Siviter, Harry; Horner, Jacob; Brown, Mark; Leadbeater, Elli (2019), Data from: Sulfoxaflor exposure reduces egg laying in bumblebees (Bombus terrestris) , Dryad, Dataset, https://doi.org/10.5061/dryad.mkkwh70v8

Abstract

  1. Sulfoximine-based insecticides, such as sulfoxaflor, are of increasing global importance and have been registered for use in 81 countries, offering a potential alternative to neonicotinoid insecticides.
  2.  Previous studies have demonstrated that sulfoxaflor exposure can have a negative impact on the reproductive output of bumblebee colonies, but the specific life-history variables that underlie these effects remain unknown.

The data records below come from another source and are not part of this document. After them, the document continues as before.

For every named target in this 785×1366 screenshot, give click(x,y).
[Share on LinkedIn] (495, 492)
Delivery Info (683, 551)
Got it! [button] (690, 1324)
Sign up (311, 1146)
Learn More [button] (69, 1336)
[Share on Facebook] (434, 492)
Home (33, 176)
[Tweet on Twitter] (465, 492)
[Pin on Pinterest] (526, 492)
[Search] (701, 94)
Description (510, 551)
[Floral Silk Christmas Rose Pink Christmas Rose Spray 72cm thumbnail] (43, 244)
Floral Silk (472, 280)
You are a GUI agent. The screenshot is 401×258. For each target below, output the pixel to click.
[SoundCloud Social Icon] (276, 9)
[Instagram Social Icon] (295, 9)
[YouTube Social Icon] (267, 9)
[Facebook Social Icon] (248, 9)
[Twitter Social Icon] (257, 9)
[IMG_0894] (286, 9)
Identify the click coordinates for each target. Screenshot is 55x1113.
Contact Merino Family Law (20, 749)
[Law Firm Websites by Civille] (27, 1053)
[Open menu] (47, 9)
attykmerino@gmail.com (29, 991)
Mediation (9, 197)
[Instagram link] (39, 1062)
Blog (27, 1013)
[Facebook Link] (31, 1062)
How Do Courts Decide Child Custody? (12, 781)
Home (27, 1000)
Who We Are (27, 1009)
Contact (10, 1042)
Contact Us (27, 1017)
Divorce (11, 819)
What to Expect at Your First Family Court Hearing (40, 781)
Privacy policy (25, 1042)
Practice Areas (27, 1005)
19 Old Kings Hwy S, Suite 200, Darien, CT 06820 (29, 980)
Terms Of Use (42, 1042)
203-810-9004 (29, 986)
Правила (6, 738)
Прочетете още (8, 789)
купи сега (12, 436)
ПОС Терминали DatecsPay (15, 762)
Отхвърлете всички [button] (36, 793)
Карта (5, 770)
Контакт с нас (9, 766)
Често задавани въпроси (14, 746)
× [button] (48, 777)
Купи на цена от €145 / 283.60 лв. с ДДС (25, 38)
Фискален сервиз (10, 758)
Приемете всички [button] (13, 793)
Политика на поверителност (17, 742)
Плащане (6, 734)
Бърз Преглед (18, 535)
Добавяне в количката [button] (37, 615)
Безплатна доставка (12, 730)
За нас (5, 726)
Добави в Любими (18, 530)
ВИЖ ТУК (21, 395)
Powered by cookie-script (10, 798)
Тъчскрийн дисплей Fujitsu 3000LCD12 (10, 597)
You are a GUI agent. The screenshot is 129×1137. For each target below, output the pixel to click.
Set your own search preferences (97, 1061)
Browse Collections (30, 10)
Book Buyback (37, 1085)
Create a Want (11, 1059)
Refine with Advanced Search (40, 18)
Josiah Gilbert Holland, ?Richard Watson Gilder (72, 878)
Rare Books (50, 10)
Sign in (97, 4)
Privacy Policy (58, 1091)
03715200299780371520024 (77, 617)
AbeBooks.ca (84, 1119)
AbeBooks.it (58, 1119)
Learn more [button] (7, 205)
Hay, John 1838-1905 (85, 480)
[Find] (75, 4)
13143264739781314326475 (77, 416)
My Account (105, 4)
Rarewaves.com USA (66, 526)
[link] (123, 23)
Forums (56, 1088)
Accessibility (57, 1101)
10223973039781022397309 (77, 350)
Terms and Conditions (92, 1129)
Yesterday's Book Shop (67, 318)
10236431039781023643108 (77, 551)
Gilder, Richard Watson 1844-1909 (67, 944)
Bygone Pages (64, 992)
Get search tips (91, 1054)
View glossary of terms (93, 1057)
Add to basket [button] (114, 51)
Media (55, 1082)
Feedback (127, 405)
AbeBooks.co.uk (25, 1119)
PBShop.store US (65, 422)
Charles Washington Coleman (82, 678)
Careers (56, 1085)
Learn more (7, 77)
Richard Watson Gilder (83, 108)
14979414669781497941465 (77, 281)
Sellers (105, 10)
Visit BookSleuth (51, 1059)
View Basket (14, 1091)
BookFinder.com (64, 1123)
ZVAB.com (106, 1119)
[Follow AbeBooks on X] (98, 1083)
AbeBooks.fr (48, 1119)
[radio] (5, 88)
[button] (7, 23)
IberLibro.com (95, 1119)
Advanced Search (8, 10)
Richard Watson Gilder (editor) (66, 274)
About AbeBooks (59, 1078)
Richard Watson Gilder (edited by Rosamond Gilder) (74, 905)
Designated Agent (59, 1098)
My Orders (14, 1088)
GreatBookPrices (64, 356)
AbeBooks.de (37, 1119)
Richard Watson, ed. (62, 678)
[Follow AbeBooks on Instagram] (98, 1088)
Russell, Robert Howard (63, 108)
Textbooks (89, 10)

  3. Here, we used a microcolony-based protocol to assess the sub-lethal effects of chronic sulfoxaflor exposure on egg laying, larval production, ovary development, sucrose consumption, and mortality in bumblebees. Following a pre-registered design, we exposed colonies to sucrose solutions containing 0, 5, 10 and 250ppb of sulfoxaflor. Exposure at 5ppb has been previously shown to negatively impact colony reproductive success.
  4. Our results showed that sulfoxaflor exposure at 5ppb (lowest exposure tested) reduced the number of eggs found within the microcolonies (Hedge’s d = -0.37), with exposed microcolonies also less likely to produce larvae (Hedge’s d = -0.36). Despite this, we found no effect of sulfoxaflor exposure on ovarian development. Sulfoxaflor-exposed bumblebees consumed less sucrose solution, potentially driving the observed reduction in egg laying.
  5. Policy implications. Regulatory bodies such as the European Food Safety Authority (EFSA) are under increasing pressure to consider the potential impact of insecticides on wild bees, such as bumblebees, but sublethal effects can go undetected at lower-tier testing. In identifying just such an effect for bumblebees exposed to sulfoxaflor, this study highlights that microcolony-based protocols are a useful tool that could be implemented within an ecotoxicology framework. Furthermore, the results provide evidence for potentially negative consequences of pollinator exposure to an insecticide that is currently undergoing the licensing process in several EU member states.